From Screen to Street: 8 Famous Cinema Fashion Styles
Posted on: 11/02/2016
In celebration of 10 years of our Fashion on Film series with VAMFF, we're taking a look at the screen styles that have made it to the streets and catwalks.
Anita Ekberg emerging from the Trevi fountain in Federico Fellini's La Dolce Vita is one of the most memorable moments in cinema. You can imagine after the film hit screens, the fashionistas of the world would mimic the iconic look. But rather than the movie inspiring the fashion, the fashion inspired the movie. Co-screenwriter and long-time Fellini collaborator confirmed this:
"... the fashion of women's sack dresses which possessed that sense of luxurious butterflying out around a body that might be physically beautiful but not morally so; these sack dresses struck Fellini because they rendered a woman very gorgeous who could, instead, be a skeleton of squalor and solitude inside."
In the history of film though, La Dolce Vita is probably an anamoly. More often, it's the celluloid that first sells a particular style to the world. We take a look at 8 of the best styles sampled from the silver screen.

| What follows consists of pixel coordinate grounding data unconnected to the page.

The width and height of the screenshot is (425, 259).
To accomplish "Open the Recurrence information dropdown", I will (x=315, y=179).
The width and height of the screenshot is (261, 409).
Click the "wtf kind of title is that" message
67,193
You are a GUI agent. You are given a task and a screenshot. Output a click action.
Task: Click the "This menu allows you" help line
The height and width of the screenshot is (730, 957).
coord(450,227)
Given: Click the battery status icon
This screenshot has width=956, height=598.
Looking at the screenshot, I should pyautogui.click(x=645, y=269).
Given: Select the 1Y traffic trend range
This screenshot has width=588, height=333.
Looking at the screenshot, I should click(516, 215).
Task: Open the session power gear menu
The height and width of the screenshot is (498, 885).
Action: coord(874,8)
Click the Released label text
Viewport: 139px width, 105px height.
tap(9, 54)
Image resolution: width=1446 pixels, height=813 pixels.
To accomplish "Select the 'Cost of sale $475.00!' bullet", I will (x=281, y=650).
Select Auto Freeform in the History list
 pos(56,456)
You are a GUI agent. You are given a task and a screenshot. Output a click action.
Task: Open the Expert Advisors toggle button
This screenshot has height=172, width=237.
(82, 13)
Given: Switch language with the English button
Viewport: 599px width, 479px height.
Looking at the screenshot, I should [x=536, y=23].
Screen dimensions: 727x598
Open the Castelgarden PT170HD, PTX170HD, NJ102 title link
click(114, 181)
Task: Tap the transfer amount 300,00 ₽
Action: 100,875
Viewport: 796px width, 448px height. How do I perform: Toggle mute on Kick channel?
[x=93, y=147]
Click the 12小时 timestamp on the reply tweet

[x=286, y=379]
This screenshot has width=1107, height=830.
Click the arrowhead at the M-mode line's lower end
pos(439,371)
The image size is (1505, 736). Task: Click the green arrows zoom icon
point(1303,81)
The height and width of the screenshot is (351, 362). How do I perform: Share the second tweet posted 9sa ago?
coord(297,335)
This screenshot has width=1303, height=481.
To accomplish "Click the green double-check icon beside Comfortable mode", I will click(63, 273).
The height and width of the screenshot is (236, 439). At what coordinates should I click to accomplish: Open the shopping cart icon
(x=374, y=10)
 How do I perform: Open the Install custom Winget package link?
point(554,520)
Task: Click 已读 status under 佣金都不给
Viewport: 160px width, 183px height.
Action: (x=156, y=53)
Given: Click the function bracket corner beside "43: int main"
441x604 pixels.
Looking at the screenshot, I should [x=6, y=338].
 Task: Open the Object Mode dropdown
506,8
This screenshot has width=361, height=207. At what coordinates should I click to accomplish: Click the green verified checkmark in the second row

Jean-Paul Belmondo and Jean Seberg in Breathless
Jean-Luc Godard's Breathless didn't just pioneer the French New Wave, but also introduced audiences to the effortless, Parisian panache of Jean-Paul Belmondo and Jean Seberg. Belmondo's on-the-run crook Michel's suits salute another cinema icon in Bogart, while Seberg's Patricia, a US expat untethered to '50s American conservatism, inspired women around the world to don striped breton tops, chinos and ballet flats, all topped off with a rakish, pixie haircut.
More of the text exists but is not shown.